Madrid volvió a ser escenario de un ataque contra los símbolos nacionales de Marruecos. En esta ocasión, el fútbol sirvió de telón de fondo. Antes del partido de Liga de Campeones disputado el martes 8 de septiembre entre el Real Madrid y el Inter de Milán, individuos identificados como miembros de Ultras Sur quemaron una bandera marroquí y carteles con la imagen del presidente del Gobierno español, Pedro Sánchez.
Las imágenes, difundidas por distintas cuentas especializadas en movimientos ultras, muestran al grupo reunido en los alrededores del Santiago Bernabéu mientras las banderas y los carteles son consumidos por las llamas. La acción fue presentada por sus propios autores como una demostración de apoyo a Sebta.
Sin embargo, respaldar una posición política o expresar solidaridad con una ciudad no puede confundirse con prender fuego a los símbolos oficiales de un país vecino. La primera conducta pertenece al debate político, la segunda convierte ese debate en una provocación xenófoba dirigida contra Marruecos y contra los sentimientos de millones de marroquíes.
Una frontera que algunos decidieron cruzar
Dentro del Bernabéu, miles de aficionados desplegaron banderas de Sebta y de España y corearon «Ceuta no se vende, Ceuta se defiende». También se distribuyeron cartulinas con el mensaje «Todos con Ceuta», según informó el diario AS.
Ese gesto formaba parte de una campaña que ya había llegado a otros campos españoles. En Son Moix, la afición del Mallorca mostró banderas españolas durante el partido contra la AD Ceuta, el Cádiz y el Valladolid saltaron al césped con camisetas de apoyo, el Betis exhibió las banderas de España y Sebta en La Cartuja, y el Nuevo Mirador de Algeciras acogió una pancarta con el mensaje «Fuerza Ceuta».

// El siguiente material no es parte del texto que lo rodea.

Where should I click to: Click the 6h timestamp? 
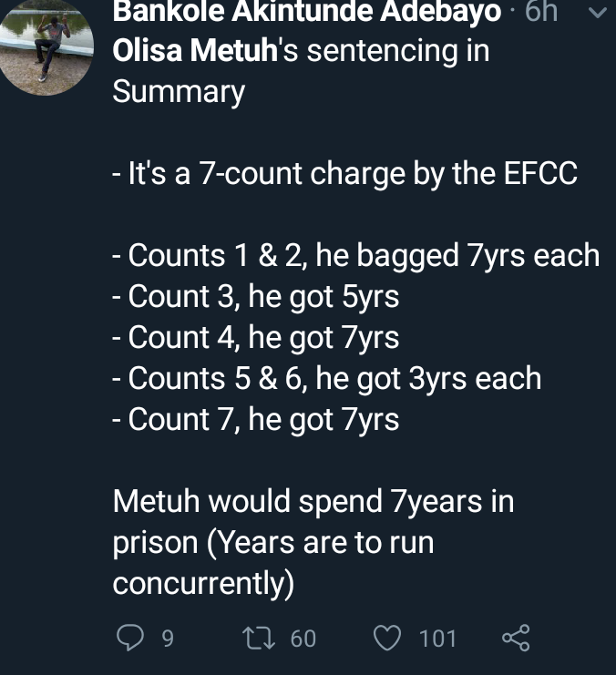tap(541, 11)
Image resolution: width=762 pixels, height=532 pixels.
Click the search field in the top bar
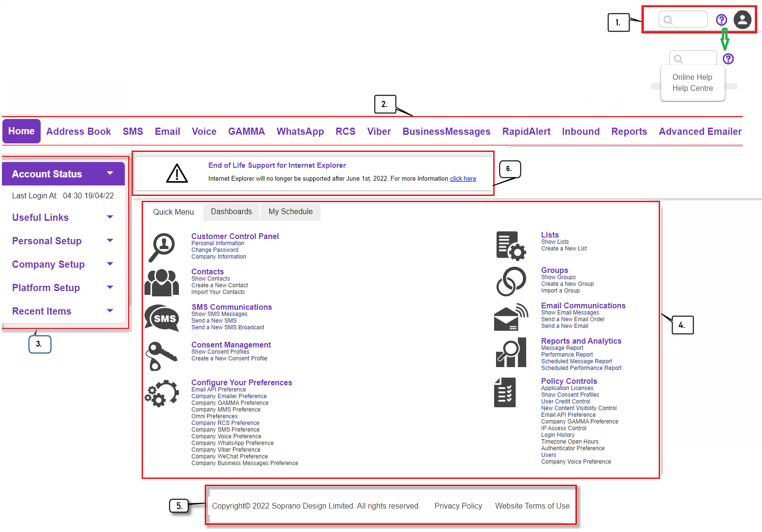pyautogui.click(x=687, y=20)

Pero en las inmediaciones del Bernabéu, Ultras Sur llevó esa movilización a otro terreno. La quema de banderas marroquíes dejó de ser una expresión de respaldo a Sebta para convertirse en un ataque deliberado contra Marruecos.
También conviene subrayar que Ultras Sur fue apartado del Santiago Bernabéu por el Real Madrid hace más de una década debido a su historial de violencia, racismo y simbología neonazi. El grupo no representa oficialmente al club ni al conjunto de su afición. El propio Real Madrid actuó en febrero de 2026 contra un socio que realizó el saludo nazi dentro del estadio, ordenando su expulsión inmediata y condenando cualquier expresión que incitara «a la violencia y al odio en el deporte y en la sociedad».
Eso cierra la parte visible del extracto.